(Stored data)
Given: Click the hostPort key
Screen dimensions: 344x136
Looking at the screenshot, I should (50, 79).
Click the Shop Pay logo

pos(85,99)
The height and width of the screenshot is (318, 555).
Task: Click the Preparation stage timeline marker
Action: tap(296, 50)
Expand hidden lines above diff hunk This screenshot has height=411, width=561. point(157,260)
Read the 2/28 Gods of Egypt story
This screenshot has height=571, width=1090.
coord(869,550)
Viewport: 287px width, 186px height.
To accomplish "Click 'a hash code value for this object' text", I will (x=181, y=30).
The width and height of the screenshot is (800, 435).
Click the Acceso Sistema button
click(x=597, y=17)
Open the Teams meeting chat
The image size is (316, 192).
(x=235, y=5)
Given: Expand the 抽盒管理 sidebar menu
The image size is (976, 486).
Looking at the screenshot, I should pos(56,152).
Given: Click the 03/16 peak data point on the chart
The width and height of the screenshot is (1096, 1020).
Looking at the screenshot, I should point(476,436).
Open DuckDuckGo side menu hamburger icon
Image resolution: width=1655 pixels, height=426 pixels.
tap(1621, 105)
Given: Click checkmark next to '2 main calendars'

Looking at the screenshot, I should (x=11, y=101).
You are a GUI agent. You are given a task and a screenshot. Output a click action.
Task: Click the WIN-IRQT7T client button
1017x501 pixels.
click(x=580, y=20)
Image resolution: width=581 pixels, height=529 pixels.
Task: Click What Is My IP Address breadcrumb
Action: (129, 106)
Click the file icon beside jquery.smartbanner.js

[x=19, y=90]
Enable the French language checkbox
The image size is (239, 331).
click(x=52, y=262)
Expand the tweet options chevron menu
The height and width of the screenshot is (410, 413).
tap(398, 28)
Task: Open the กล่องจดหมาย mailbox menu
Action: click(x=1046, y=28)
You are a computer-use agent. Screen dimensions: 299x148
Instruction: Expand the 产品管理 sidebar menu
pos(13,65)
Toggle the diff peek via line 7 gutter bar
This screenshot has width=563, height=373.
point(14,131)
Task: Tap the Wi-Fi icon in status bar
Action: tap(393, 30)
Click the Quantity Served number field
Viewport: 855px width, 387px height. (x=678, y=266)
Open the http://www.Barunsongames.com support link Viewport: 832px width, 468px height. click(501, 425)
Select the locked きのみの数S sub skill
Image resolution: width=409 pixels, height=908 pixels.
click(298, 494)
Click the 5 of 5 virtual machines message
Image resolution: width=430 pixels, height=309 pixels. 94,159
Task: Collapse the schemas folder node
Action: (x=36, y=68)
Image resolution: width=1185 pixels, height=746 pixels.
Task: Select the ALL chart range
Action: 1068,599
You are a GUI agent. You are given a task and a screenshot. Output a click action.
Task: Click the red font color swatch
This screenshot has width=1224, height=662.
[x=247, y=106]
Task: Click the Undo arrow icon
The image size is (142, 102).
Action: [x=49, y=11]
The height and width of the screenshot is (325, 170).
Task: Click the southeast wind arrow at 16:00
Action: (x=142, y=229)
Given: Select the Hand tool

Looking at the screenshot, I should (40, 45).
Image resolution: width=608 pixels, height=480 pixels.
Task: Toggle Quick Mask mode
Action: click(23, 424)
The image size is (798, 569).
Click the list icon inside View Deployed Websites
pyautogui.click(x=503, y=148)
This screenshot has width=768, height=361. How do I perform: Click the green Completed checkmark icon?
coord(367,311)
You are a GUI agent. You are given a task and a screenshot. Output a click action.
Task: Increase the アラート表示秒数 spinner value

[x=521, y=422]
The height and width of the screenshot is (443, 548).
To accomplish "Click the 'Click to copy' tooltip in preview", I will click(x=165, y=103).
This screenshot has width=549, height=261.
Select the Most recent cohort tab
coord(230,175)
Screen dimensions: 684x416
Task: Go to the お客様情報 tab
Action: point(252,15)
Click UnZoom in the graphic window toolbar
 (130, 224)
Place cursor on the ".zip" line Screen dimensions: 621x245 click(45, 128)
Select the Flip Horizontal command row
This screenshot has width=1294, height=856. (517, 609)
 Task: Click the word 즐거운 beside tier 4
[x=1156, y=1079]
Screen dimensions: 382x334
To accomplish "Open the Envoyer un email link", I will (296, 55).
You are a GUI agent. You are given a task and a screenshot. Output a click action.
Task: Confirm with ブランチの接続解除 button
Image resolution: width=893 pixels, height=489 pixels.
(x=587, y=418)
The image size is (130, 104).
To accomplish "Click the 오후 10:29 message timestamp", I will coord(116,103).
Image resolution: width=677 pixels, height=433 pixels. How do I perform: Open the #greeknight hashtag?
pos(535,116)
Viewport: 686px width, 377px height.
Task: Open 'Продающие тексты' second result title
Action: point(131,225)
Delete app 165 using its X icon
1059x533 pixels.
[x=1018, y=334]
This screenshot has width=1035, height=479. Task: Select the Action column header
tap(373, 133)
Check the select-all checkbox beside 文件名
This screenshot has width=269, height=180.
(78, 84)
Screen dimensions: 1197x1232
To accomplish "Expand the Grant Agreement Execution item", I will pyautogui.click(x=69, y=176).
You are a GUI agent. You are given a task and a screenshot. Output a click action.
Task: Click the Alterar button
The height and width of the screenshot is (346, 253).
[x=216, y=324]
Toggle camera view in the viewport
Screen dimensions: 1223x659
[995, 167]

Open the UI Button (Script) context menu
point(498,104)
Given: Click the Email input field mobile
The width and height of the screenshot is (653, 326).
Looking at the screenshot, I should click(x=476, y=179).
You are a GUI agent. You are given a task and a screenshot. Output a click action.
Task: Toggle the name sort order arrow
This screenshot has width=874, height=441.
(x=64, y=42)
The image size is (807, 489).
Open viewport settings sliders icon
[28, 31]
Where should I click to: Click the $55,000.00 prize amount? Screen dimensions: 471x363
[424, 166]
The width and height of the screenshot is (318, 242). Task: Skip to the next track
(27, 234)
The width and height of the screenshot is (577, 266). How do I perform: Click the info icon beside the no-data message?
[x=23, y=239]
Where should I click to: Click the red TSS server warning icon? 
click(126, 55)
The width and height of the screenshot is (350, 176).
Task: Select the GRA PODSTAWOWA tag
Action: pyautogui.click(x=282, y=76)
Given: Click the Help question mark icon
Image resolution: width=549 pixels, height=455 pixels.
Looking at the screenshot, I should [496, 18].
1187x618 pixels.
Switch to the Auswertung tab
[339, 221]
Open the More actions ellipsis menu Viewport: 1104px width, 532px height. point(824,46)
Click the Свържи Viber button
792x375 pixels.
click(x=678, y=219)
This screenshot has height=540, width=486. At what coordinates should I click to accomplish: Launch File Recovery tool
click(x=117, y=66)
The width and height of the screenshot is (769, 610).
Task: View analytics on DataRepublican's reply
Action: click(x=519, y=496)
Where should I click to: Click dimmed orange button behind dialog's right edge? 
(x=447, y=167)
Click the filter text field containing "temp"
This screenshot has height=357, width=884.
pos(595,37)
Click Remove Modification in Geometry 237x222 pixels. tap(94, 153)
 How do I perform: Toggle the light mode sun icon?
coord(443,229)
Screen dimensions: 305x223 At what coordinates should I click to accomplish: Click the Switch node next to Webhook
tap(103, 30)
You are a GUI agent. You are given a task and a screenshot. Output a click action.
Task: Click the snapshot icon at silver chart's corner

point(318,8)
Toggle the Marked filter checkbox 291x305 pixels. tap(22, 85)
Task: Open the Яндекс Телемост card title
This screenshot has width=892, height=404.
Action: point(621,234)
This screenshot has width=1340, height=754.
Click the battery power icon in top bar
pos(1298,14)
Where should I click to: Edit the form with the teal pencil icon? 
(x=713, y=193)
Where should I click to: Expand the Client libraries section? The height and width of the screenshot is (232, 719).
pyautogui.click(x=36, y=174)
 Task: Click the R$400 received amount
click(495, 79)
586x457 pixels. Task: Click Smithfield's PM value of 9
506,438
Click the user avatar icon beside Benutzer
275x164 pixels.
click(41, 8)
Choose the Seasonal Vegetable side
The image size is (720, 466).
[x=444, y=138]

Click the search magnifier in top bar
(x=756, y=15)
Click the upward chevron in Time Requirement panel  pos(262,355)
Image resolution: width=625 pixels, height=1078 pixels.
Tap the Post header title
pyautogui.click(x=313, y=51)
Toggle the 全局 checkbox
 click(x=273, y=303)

How to complete this task.
Quote the records above exactly, from the first line through the line containing "Expand the tweet options chevron menu", and nothing more.

Expected answer.
Given: Click the hostPort key
Screen dimensions: 344x136
Looking at the screenshot, I should (50, 79).
Click the Shop Pay logo

pos(85,99)
The height and width of the screenshot is (318, 555).
Task: Click the Preparation stage timeline marker
Action: tap(296, 50)
Expand hidden lines above diff hunk This screenshot has height=411, width=561. point(157,260)
Read the 2/28 Gods of Egypt story
This screenshot has height=571, width=1090.
coord(869,550)
Viewport: 287px width, 186px height.
To accomplish "Click 'a hash code value for this object' text", I will (x=181, y=30).
The width and height of the screenshot is (800, 435).
Click the Acceso Sistema button
click(x=597, y=17)
Open the Teams meeting chat
The image size is (316, 192).
(x=235, y=5)
Given: Expand the 抽盒管理 sidebar menu
The image size is (976, 486).
Looking at the screenshot, I should pos(56,152).
Given: Click the 03/16 peak data point on the chart
The width and height of the screenshot is (1096, 1020).
Looking at the screenshot, I should point(476,436).
Open DuckDuckGo side menu hamburger icon
Image resolution: width=1655 pixels, height=426 pixels.
tap(1621, 105)
Given: Click checkmark next to '2 main calendars'

Looking at the screenshot, I should (x=11, y=101).
You are a GUI agent. You are given a task and a screenshot. Output a click action.
Task: Click the WIN-IRQT7T client button
1017x501 pixels.
click(x=580, y=20)
Image resolution: width=581 pixels, height=529 pixels.
Task: Click What Is My IP Address breadcrumb
Action: (129, 106)
Click the file icon beside jquery.smartbanner.js

[x=19, y=90]
Enable the French language checkbox
The image size is (239, 331).
click(x=52, y=262)
Expand the tweet options chevron menu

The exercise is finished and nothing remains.